Il Mediterraneo è popolato dagli scheletri di 38 mostri di metallo, passati a miglior vita da quando si è esaurita la linfa vitale che traevano da 121 pozzi scavati sul fondale. Questa selva di piattaforme petrolifere infesta da decenni l’Adriatico, lo Ionio e il Canale di Sicilia. La scorsa estate Legambiente ha lanciato la campagna #Dismettiamole, tesa a riaffermare l’urgenza di “un nuovo modello energetico pulito, rinnovabile e democratico, che faccia gli interessi dei cittadini italiani e non delle compagnie petrolifere”. L’obiettivo è sollecitare le istituzioni affinché richiedano alle imprese di ripulire il mare da queste strutture e chiudere i pozzi. Questi ultimi, spiegano gli ambientalisti, “hanno ormai terminato la loro attività produttiva o erogano talmente poco da far supporre che le compagnie stiano semplicemente ritardando la loro chiusura formale e, di conseguenza, l’obbligo e gli oneri di smantellamento e ripristino iniziale dei luoghi, come previsto dalla normativa”.

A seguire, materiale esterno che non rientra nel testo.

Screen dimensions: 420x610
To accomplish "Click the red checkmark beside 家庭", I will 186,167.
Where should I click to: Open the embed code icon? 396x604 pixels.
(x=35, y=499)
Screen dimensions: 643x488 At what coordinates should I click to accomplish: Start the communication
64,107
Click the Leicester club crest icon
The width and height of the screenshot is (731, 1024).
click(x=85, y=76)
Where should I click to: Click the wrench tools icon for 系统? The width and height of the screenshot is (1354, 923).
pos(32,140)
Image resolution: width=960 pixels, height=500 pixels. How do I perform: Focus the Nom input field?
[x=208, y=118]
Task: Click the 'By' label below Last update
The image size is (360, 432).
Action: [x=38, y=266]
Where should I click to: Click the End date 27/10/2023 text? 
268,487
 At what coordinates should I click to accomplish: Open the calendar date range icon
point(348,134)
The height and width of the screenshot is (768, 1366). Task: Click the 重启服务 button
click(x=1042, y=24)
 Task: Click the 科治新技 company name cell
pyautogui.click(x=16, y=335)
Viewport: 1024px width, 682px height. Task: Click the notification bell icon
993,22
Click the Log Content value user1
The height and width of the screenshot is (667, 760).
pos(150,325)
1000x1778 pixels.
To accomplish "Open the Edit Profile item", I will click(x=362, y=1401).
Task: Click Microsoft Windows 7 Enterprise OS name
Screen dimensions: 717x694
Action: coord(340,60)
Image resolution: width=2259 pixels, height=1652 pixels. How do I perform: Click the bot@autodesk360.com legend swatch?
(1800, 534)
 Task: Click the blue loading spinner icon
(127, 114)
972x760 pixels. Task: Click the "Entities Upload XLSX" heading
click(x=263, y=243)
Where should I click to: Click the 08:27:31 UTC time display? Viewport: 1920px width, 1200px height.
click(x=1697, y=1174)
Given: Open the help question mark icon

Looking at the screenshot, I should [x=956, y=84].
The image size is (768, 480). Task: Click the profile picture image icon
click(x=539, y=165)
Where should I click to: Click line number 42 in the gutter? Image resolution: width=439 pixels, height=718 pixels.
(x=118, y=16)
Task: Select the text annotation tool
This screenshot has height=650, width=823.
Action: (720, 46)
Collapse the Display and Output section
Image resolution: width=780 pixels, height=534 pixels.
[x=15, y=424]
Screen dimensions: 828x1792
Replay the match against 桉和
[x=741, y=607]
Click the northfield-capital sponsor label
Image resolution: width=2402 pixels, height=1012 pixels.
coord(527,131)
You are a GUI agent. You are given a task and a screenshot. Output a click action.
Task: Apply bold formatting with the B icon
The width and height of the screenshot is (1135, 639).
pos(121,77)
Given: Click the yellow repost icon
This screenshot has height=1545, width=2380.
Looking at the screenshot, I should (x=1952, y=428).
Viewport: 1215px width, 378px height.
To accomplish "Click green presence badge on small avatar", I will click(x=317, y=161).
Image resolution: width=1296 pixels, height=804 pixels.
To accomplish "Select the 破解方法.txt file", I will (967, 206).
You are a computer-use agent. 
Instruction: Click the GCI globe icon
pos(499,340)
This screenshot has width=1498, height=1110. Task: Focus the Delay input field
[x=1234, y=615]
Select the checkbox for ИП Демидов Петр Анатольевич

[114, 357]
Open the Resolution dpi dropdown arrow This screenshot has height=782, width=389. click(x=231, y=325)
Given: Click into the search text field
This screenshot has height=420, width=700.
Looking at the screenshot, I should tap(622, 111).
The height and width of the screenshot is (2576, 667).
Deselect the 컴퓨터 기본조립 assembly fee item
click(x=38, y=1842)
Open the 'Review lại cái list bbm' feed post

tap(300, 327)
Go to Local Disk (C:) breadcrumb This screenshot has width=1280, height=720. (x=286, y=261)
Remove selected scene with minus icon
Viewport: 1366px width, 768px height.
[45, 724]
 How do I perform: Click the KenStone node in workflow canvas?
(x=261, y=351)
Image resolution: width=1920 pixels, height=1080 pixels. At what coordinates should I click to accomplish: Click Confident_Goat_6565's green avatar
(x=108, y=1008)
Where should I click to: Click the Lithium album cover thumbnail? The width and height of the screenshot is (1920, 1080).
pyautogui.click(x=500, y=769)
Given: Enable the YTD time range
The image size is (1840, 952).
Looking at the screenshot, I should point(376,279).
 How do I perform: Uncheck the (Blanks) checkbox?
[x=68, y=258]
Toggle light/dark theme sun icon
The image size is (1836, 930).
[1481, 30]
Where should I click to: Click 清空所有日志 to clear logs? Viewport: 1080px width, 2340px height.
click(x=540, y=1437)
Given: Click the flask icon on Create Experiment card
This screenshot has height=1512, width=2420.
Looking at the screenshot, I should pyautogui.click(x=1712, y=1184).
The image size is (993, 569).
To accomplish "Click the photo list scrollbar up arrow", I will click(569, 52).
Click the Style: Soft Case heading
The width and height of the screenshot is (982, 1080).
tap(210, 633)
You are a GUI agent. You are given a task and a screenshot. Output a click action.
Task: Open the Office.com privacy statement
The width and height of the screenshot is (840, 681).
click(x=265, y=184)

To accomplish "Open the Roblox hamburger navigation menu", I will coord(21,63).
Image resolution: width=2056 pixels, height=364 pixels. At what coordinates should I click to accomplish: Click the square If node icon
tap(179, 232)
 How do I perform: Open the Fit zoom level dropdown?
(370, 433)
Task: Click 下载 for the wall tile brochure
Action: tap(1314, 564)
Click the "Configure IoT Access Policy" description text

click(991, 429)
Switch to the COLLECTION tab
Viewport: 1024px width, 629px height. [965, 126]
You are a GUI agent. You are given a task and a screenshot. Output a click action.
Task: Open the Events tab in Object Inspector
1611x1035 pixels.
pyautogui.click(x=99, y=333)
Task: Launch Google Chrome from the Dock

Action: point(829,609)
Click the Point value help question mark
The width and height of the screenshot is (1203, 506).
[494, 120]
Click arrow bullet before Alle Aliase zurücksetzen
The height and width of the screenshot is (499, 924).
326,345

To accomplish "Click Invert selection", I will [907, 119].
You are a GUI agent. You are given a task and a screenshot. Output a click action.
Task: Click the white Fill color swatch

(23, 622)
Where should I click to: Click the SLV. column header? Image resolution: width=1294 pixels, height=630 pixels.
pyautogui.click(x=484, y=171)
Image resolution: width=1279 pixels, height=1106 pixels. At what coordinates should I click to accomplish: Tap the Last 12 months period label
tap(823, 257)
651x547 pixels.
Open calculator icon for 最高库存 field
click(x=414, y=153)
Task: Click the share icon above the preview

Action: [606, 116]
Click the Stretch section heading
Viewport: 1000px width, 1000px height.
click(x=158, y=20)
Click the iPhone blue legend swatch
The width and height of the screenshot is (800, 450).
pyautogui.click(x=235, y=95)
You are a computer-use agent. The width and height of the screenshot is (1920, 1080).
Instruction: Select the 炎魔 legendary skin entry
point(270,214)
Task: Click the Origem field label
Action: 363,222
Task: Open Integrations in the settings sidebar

Appelli e richieste sono finora rimaste senza risposte da parte delle istituzioni, a cominciare dal governo, anche se qualcosa, almeno informalmente, comincia a muoversi in Parlamento. Una nuova spinta in questa direzione è arrivata nel marzo scorso, quando Legambiente, Greenpeace e Wwf hanno inviato una lettera aperta al presidente del Consiglio, ai ministri dello Sviluppo economico e dell’Ambiente e ai governatori delle Regioni promotrici del referendum del 17 aprile 2016. All’esecutivo le associazioni chiedono di chiarire quale strategia intenda seguire l’Italia dopo l’accordo di Parigi sui cambiamenti climatici. L’appello ai governatori, invece, riguarda “la conferma dell’impegno sul tema della difesa dei mari italiani, sollecitando il ripristino del piano delle aree come strumento di monitoraggio e verifica della pressione ambientale sugli ecosistemi marini”.
A fine febbraio, una richiesta analoga è stata avanzata in una conferenza stampa alla Camera dei Deputati dal Coordinamento No Triv, promotore di un appello firmato da 148 associazioni e 135 personalità. Pochi giorni dopo, il Consiglio regionale della Basilicata ha votato all’unanimità una mozione che impegna la giunta e il presidente dell’assemblea a promuovere un’iniziativa legislativa delle Regioni volta a reintrodurre il piano delle aree nel nostro ordinamento.